- TRECHO DO TEXTO:

· · · · ·

Uma reza talvez seja a definição que mais se aproxime da filosofia de ‘Boemia’. No entanto, aqui, o templo sagrado se faz na roda de samba, daquelas germinadas no final da década de 1970 na cidade do Rio de Janeiro, quando os reverendos eram sambistas experimentais de fato, e levavam o grito do subúrbio para todo o país reinventando os modos de existir no mundo.
Este álbum nasce, portanto, de um fascínio, de uma reverência, e reúne importantes signos de sonoridades ancestrais que aqui ganham contornos outros e se firmam na bateria febril de Wagner Ramos e nos labirintos dos sopros de Rômulo Alexis, qual uma espécie de crônica poética a nos colocar em contato direto com outros conceitos em torno do Tempo. Boemia vai ao encontro de antigos deuses forjados na força coletiva da invenção. Para isso, o duo cose, cada um à sua maneira, uma atmosfera de tons orgânicos e simbióticos, algo que beira o abismal: uma dança que atravessa o processual e a confiança.
A Radio Diaspora naturalmente se volta para o amanhã ao tempo em que mira o pretérito, e o faz ostentando uma ética experimental repleta de fluidez, já que os fenômenos que os orientam envolvem soltura. E então brincam. É quando o fascínio se torna um princípio, e cria caminhos para atravessar rios de conduta eletrônica num disco que possui certo caráter autobiográfico, nascido de um instrumental que, comparado às obras anteriores, soa mais fluido, com um andamento melódico-harmônico onde há menos vozes, repleto de elementos percussivos do samba como, por exemplo, o repique de mão.
A primeira manifestação do que viria a ser este álbum se deu porque Wagner andava desconfiado que sua bateria estivesse lhe exigindo uma concepção emocional que funcionasse como um “bater de cabeça” para a verve do samba carioca. Ele não arredou ao chamado, isso porque desde os 15 anos frequenta o Rio de Janeiro e a cena desses bambas sempre esteve em sua mente — muitas vezes servindo como verdadeiros guias da noite pelas ruas da cidade. Wagner teve a coragem de encarar seus caminhos-sankofa, entretanto, foi preciso tempo. Para ele, este cenário se apresenta como uma linha cronológica que o levou a amadurecer musicalmente. Um portal afetivo de onde brotavam histórias fabulosas de um Rio escuro e complexo, exigindo assim, do duo, temperança.

· · · · ·

Registros de posição do alvo

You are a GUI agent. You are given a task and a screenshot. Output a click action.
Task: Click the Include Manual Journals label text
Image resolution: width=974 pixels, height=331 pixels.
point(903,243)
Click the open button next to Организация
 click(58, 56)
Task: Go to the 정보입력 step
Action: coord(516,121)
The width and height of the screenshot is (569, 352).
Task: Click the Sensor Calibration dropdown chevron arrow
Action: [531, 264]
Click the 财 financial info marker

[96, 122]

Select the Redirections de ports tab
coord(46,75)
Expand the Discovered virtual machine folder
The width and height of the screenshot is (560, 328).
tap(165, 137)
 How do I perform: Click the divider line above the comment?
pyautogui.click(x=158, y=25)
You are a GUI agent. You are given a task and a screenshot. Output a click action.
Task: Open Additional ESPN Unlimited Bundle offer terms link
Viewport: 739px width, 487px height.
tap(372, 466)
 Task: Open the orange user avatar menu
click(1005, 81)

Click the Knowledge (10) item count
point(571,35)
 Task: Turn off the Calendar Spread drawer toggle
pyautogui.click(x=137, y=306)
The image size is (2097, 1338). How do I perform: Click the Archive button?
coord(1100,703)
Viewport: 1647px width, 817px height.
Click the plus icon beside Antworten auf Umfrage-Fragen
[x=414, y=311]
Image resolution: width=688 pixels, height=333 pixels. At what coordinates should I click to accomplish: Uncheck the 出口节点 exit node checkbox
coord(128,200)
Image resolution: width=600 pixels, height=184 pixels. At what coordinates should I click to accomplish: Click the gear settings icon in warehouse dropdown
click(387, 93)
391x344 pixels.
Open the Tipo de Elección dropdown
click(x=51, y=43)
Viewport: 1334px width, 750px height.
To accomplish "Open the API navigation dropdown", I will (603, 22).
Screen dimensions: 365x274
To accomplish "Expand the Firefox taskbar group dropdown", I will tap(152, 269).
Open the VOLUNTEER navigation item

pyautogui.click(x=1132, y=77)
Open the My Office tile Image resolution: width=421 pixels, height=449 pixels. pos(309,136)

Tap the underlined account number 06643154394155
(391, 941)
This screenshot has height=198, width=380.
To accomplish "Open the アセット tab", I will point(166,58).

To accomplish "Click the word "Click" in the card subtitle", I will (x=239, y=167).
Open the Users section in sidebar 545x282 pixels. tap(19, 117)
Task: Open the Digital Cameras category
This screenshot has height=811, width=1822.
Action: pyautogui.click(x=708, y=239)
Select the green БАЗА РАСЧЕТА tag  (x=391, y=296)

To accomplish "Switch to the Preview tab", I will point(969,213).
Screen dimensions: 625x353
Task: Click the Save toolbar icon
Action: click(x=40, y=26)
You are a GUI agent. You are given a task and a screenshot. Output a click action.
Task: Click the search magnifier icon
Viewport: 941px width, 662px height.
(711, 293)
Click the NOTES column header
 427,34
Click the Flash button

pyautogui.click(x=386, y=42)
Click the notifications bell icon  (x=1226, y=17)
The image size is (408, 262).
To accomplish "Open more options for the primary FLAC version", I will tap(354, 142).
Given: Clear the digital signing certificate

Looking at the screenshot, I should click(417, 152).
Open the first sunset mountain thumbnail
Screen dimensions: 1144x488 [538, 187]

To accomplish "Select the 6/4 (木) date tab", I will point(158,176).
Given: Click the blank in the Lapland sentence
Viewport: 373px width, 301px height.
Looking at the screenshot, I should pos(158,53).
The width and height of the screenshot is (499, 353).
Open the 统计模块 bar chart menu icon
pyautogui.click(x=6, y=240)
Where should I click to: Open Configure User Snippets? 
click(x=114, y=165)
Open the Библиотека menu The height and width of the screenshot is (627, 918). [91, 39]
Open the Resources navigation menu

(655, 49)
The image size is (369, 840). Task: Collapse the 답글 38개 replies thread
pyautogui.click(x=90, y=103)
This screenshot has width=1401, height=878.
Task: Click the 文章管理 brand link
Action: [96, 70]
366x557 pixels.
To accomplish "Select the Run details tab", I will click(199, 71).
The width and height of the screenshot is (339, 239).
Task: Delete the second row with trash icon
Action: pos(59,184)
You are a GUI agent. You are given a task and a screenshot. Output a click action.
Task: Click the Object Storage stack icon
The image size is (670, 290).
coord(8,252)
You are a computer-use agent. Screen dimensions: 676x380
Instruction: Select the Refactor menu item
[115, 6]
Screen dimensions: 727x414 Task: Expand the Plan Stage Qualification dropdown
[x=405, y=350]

· · · · ·

- TAREFAS:
1. Diga se cada afirmação concorda com o texto sobre o álbum Boemia, respondendo sim ou não e citando as palavras do texto que decidem a questão. (a) A bateria do álbum é de Wagner Ramos, e os sopros são de Rômulo Alexis. (b) Wagner frequenta o Rio de Janeiro desde os 20 anos. (c) Em comparação com as obras anteriores, o disco tem mais vozes.
2. Escreva a continuação do texto sobre o álbum Boemia, começando logo depois da última frase apresentada.
Os registros não têm relação com o texto sobre o álbum Boemia.

- RESPOSTAS ESCRITAS:
1.
(a) Sim: "na bateria febril de Wagner Ramos e nos labirintos dos sopros de Rômulo Alexis".
(b) Não: "desde os 15 anos frequenta o Rio de Janeiro".
(c) Não: "comparado às obras anteriores, soa mais fluido, com um andamento melódico-harmônico onde há menos vozes".

2.
Foram sete anos até que a ideia deste disco e seus componentes estivessem realmente maduros. Talvez por isso ‘Boemia’ tenha um espírito que considero litúrgico, no sentido de exigir do duo uma maturação que compreende toda vida. No Candomblé — para trazer uma comparação negro-litúrgica — um neófito somente acessará certos mistérios do rito ao completar os sete anos de feitura. O samba, como diz Romulo, é um beat primordial que habita o corpo negro brasileiro, como um solo, uma base fundamentada em imaginações orgânicas sob infinitas formas de atravessamento. De modo que, em uma roda de samba se faz, na verdade, uma espécie de iniciação em que os segredos da vida nos serão contados sob auspícios de criatividades demasiadamente radicais. Faz muito sentido, então, que a Radio Diaspora considere esse o disco mais importante de sua trajetória.
Foi na justa medida do tempo que se deu o parimento deste que representa o encontro da experimentação taciturna da Radio Diáspora com os traquejos noturnos da Vida Boêmia de João Nogueira, o Pagode pé no chão da Beth Carvalho, as Fantasias de Roberto Ribeiro, as poderosas baterias dos mestres Wilson das Neves e Marçal, e todo o universo mágico e político da Lapa. Universo este tema de conversas que Wagner ouvia quando menino enquanto seus tios tomavam cerveja e mergulhavam nos discos que aqui deslocam-se da memória afetiva e ganham os contornos de uma ode.
Gravado no estúdio Orí num único take, sem interrupções, sem conversas prévias, e preenchido com experimentações nascidas a partir das células decompostas de famosos sons dos antigos estudos de ouvido, Boemia remete a um tempo em que tudo nascia na roda de samba. Um tempo em que a bateria recriava linguagens levando a música dos subúrbios para o mercado fonográfico, transformando-o em ofício por seu caráter popular e pela arte que se firmava no país. Aqui se louva experimentações concretas do Fundo de Quintal e o reencantar da intelectualidade rueira que foi reconhecida como experimental justamente pelo seu processo de construção sonora: os músicos reunidos no estúdio deixando a liberdade fluir, porque sabiam que metrônomos jamais poderiam caber na voz e no corpo de Clementinas e Martinhos.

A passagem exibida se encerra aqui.